■ **Task to carry out**
Nothing but the lines below between the line holding "Instruction: Toggle the" and the line holding "Instruction: Open ジョブネット定義", inclusive, should appear in the answer, each set down exactly.

■ **Stored data**
————

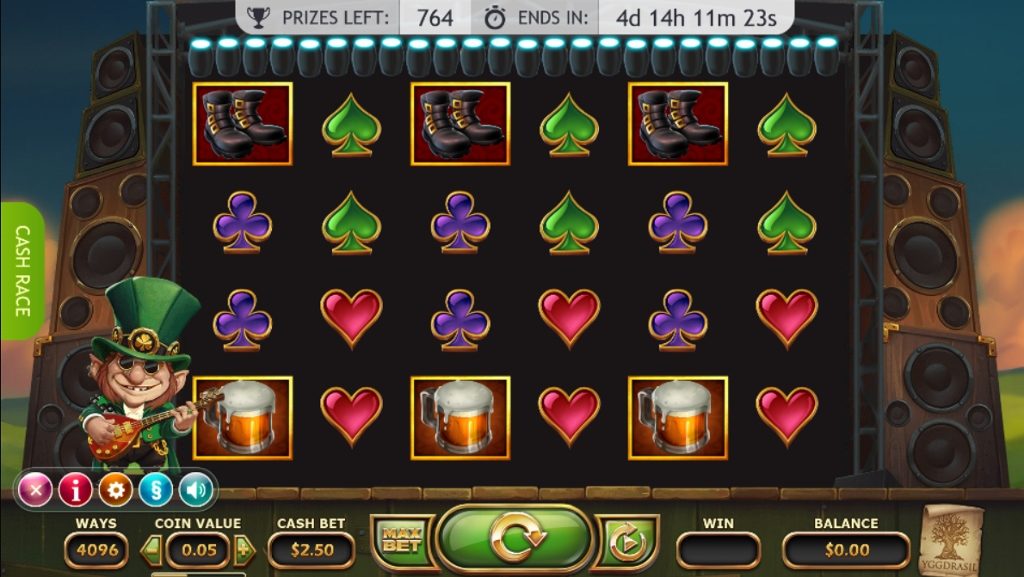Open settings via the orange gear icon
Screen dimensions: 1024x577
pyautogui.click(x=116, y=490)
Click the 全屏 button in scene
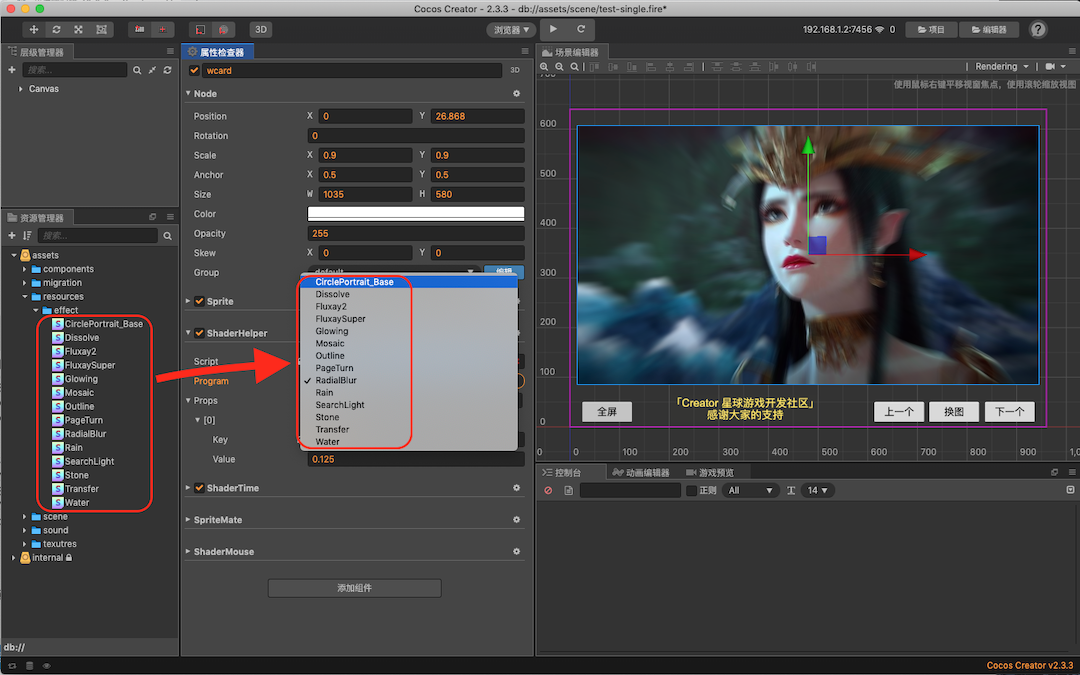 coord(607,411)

————

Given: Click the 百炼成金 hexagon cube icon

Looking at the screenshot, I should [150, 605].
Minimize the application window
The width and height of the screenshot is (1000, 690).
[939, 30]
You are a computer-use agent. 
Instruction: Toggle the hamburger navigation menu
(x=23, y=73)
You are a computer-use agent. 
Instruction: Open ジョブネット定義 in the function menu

————

■ **Exercise response**
Instruction: Toggle the hamburger navigation menu
(x=23, y=73)
You are a computer-use agent. 
Instruction: Open ジョブネット定義 in the function menu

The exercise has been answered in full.